Bien que 8e et dernière, Rénelle Lamote a fait montre à 21 ans de son aplomb, à l’occasion de sa première finale mondiale sur 800 m aux Mondiaux à Pékin. Récit de cette finale de l’intérieur, avec son coach Thierry Choffin.

Les deux étages (le troisième est fermé) du Nid d’Oiseau dégueulent de spectateurs. Le concours de hauteur s’intensifie, et de régulières clameurs s’élèvent des tribunes. L’atmosphère est particulièrement moite. Au deuxième étape, pile en face de la ligne du 600 mètres, Thierry Choffin trépigne. Le coach de Rénelle Lamote se trouve entre le médecin des équipes de France, Jean-Michel Serra, et Philippe Dupont, manager du demi-fond national.

Pour lui aussi, cette finale est une première. « Je suis un peu tendu » sourit-il. Mais ça ne se voit pas. Et son athlète est dans quel état d’esprit ? Il vient de la quitter sur le stade d’échauffement il y a une quinzaine de minutes. « C’est la première qui y est entrée. Elle est un peu inquiète de ne pas maîtriser le truc ». Anxieux de ne pas pouvoir appliquer les consignes. En fait, elle était sereine. La pression, « c’était juste lors des sériesLà, la gestion de mon stress était vraiment parfaite ».

Retour aux consignes. Lesquelles, d’ailleurs ? « Il faut qu’elle soit toujours bien placée ». Un silence. « C’est une sacrée tactique » se marre t-il, avant de développer. « Il ne faut pas qu’elle mène, mais qu’elle soit dans les bonnes places : 3-4e au 400 m ; 2-3e aux 500 m ». Il faut qu’elle soit actrice. « Tu ne peux pas dire : “c’est une finale, c’est top“. Il faut la jouer. Il n’y en aura peut-être pas cinquante ».

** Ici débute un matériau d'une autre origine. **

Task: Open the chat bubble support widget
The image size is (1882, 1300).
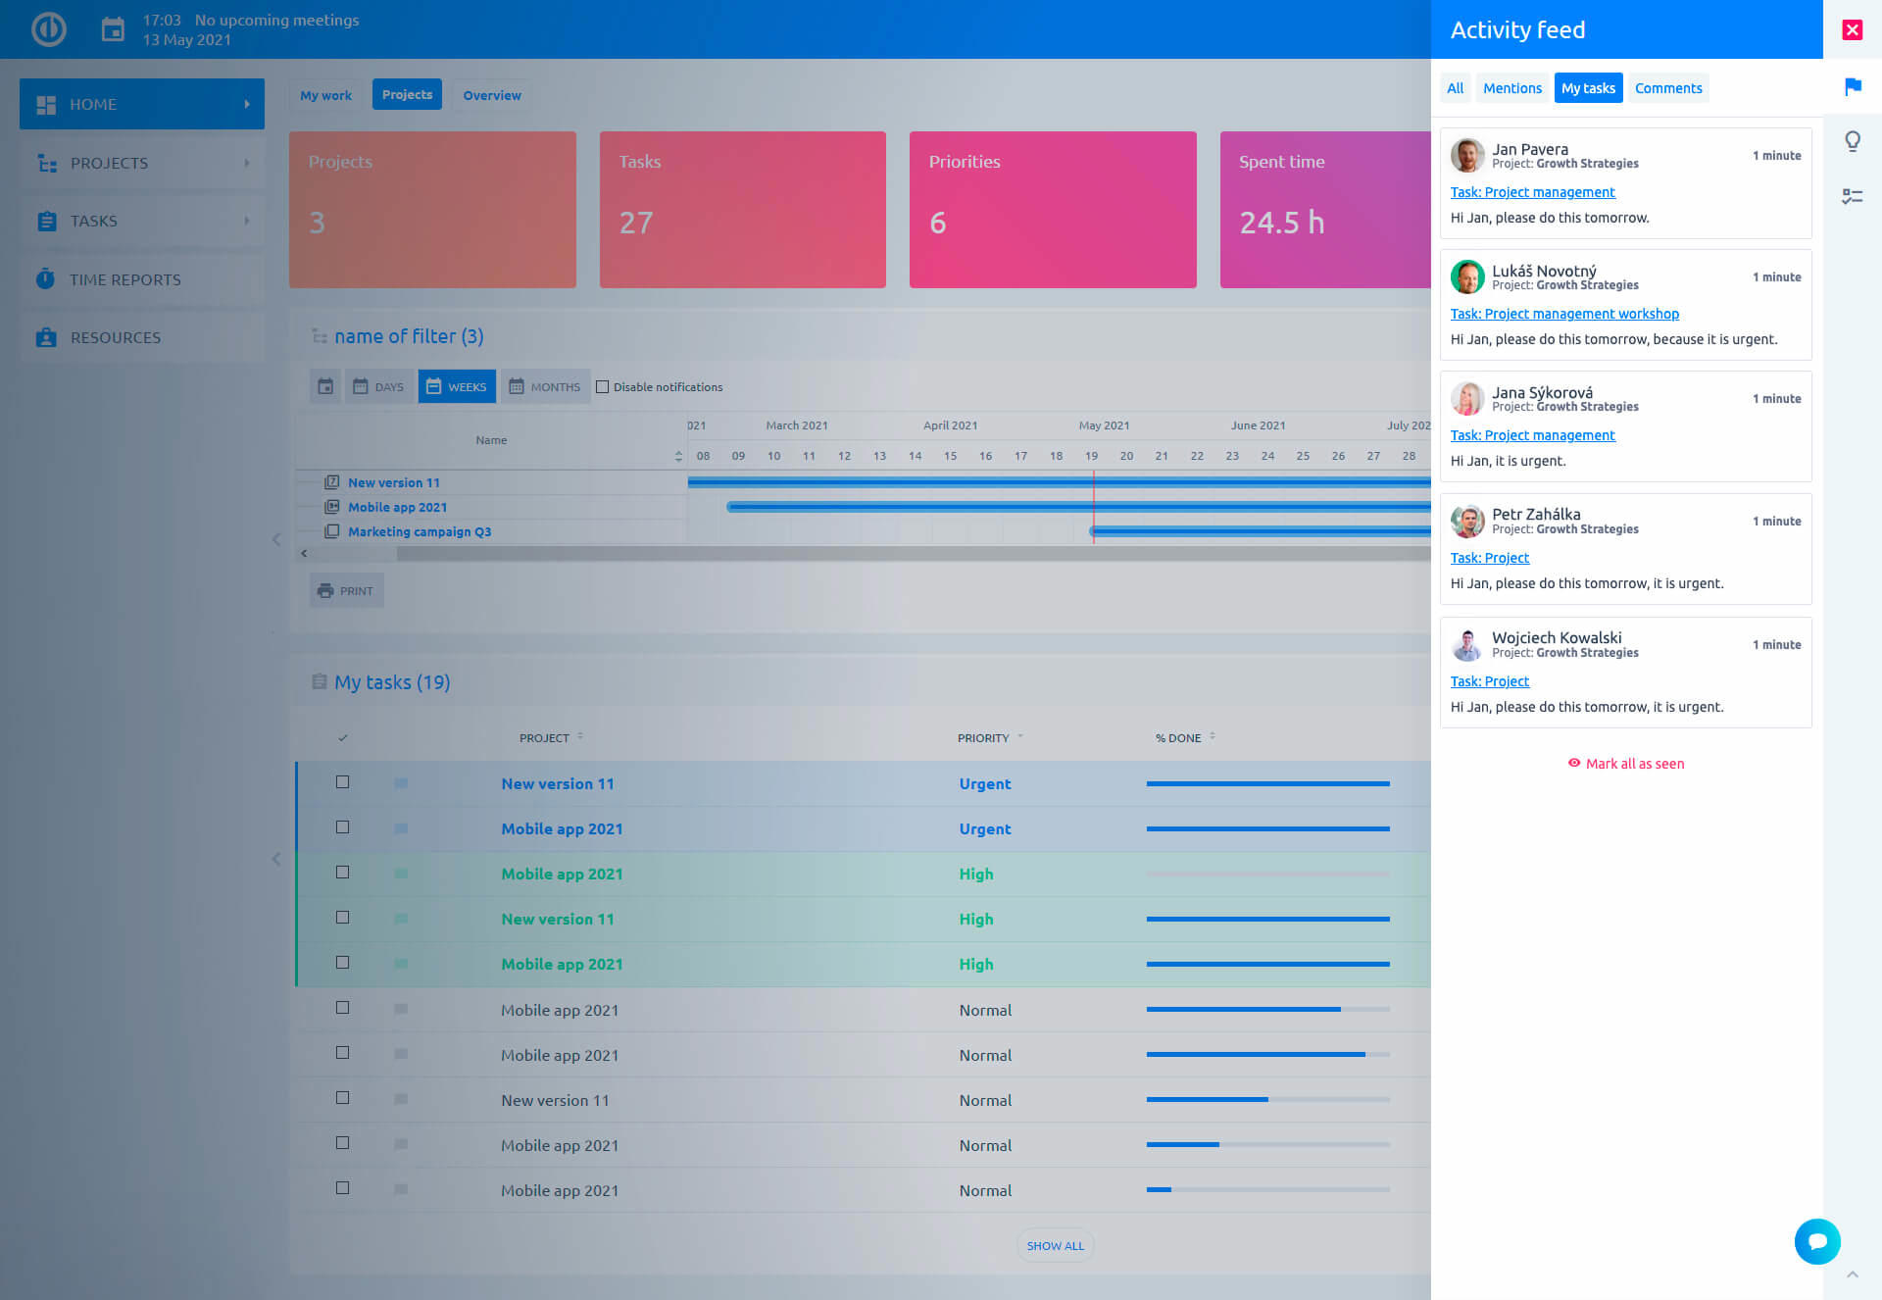Action: point(1816,1241)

Lui vient alors une anecdote. « En 2012, elle avait fait ses premiers France Elite alors qu’elle était junior. Elle avait attaqué aux 400 m les (Linda) Marguet, (Elodie) Guégan etc…Elle avait craqué et avait terminé 7e en 2’07’’ (8e en 2’08’’08 en fait, ndlr). Je lui avais dit : “Ce n’est pas grave, tu as essayé“. Là, c’est un peu pareil ».

Thierry Choffin (Photo Capture d'écran Arnaud Choisy - FFA)

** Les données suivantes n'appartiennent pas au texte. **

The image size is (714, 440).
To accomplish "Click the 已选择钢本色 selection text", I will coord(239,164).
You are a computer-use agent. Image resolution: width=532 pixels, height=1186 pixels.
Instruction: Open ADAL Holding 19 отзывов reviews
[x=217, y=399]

Thierry Choffin (Photo Capture d’écran Arnaud Choisy – FFA)

Moins de cinq minutes. L’ancien sprinteur (lire ici) savoure. « Oui, c’est top d’être là. Ça va vite…On a rempli tous les objectifs que l’on s’était fixés en début d’année ». Rénelle Lamote est la première à sortir des entrailles du Nid d’Oiseau. Présentation des athlètes. Au couloir 2, la Française est la première à apparaître sur les écrans géants. Thierry Choffin immortalise l’instant.

Les visages défilent. Melissa Bishop apparaît. « Elle sort d’où ? » questionne t-il. La Canadienne a retranché deux secondes à son record perso en demies (1’57’’52 contre 1’59’’52), presque comme la Marocaine Rababe Arafi (1’58’’55 contre 2’00’’37). Lamote elle-même a gagné cinq dixièmes (1’58’’86 contre 1’59’’39).

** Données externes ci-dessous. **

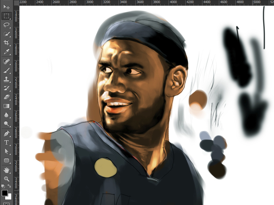
Task: Select the Spot Healing Brush tool
Action: coord(7,62)
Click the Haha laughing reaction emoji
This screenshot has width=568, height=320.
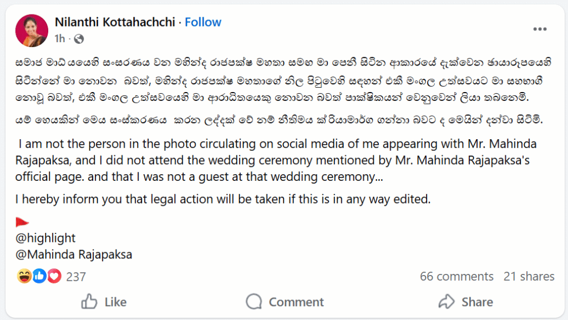[x=24, y=276]
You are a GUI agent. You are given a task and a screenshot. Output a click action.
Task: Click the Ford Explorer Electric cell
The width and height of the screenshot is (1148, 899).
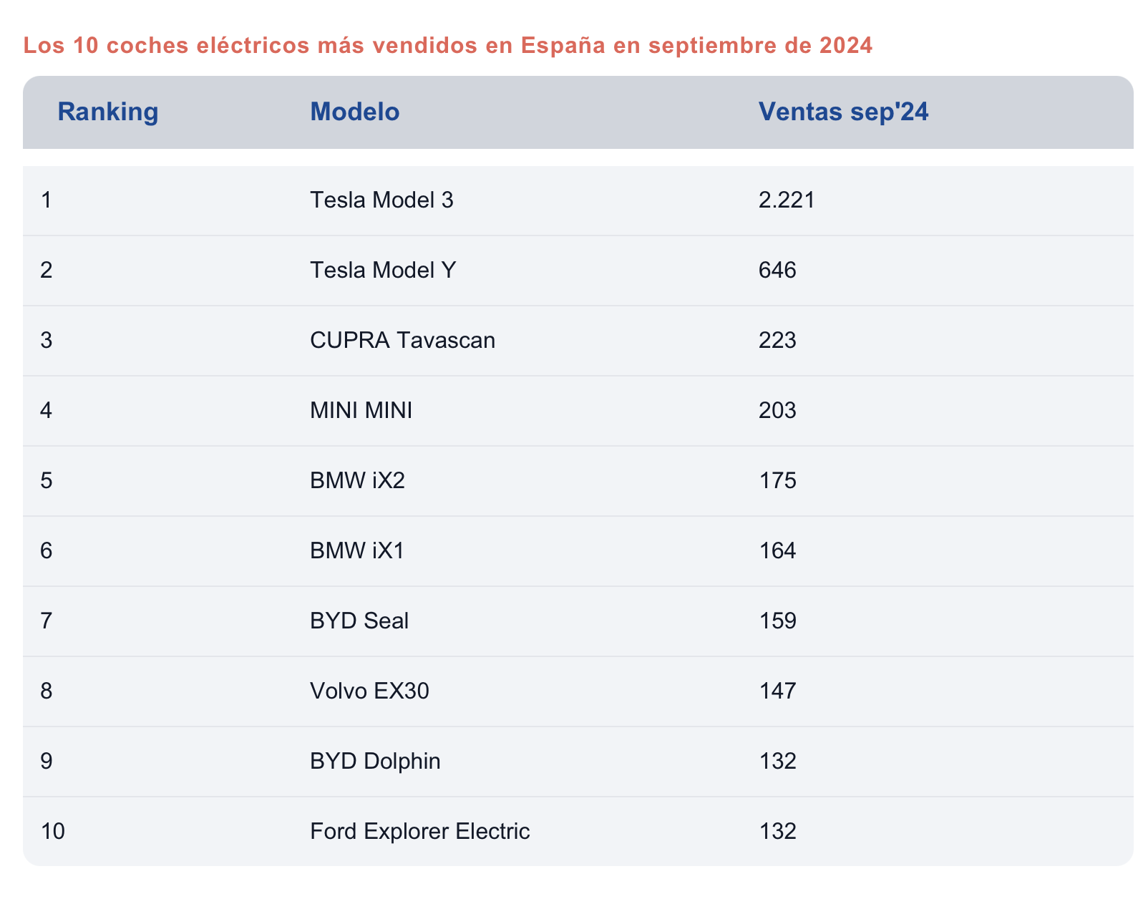419,831
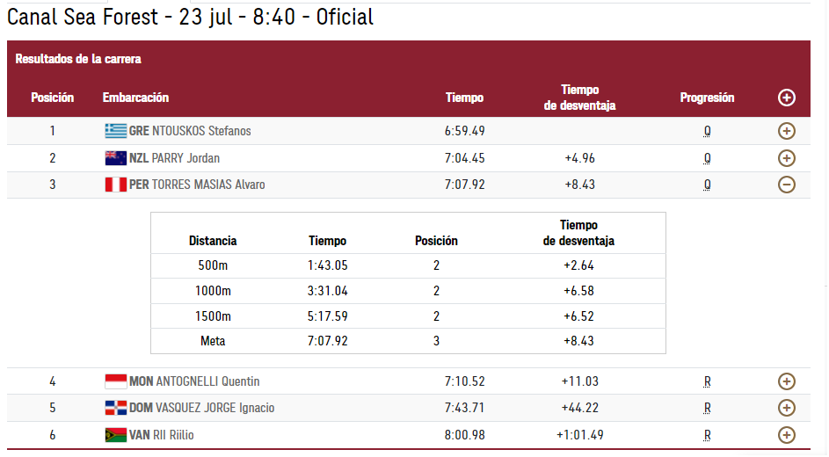Viewport: 829px width, 457px height.
Task: Select the Meta split row
Action: 408,341
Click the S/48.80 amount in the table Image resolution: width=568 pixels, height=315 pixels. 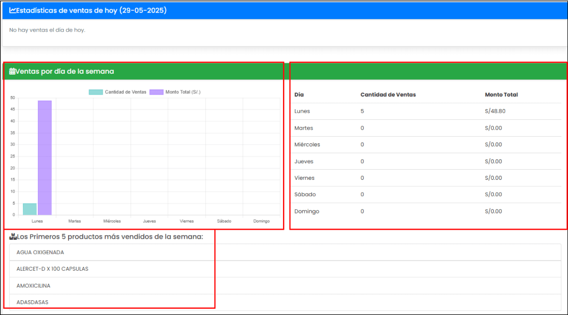pyautogui.click(x=495, y=111)
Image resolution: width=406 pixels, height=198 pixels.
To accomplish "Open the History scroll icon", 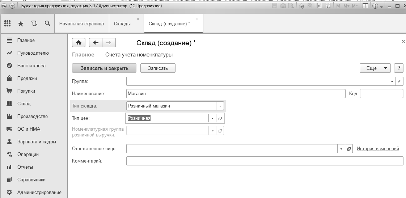I will click(34, 24).
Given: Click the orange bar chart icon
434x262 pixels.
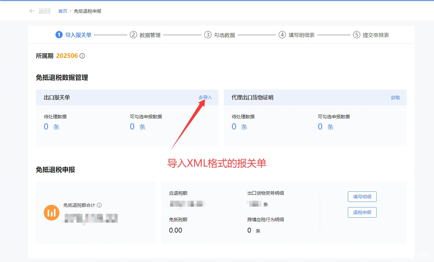Looking at the screenshot, I should click(51, 212).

C’est que les demi-finales ont été d’une densité exceptionnelle. 16 athlètes, 10 records persos battus ! Elles furent fatales à Sifan Hassan, éliminée avec un chrono de 1’58’’50 (pourtant son record personnel), tout comme la championne d’Europe Sélina Büchel. La championne d’Europe espoir arrive donc avec le 8e chrono des engagées.

19h15’. « ça part bien ». Rénelle Lamote prend la roue de la Kényane Eunice Sum, leader du bilan mondial. « Ecarte toi ! » souffle Thierry Choffin. Vingt mètres plus bas, Rénelle Lamote semble l’entendre, et se place à l’extérieur de Sum, évitant ainsi de se faire enfermer. 27’’13 aux 200 m, c’est parti fort.

« Aux 600, je me voyais championne du Monde ! »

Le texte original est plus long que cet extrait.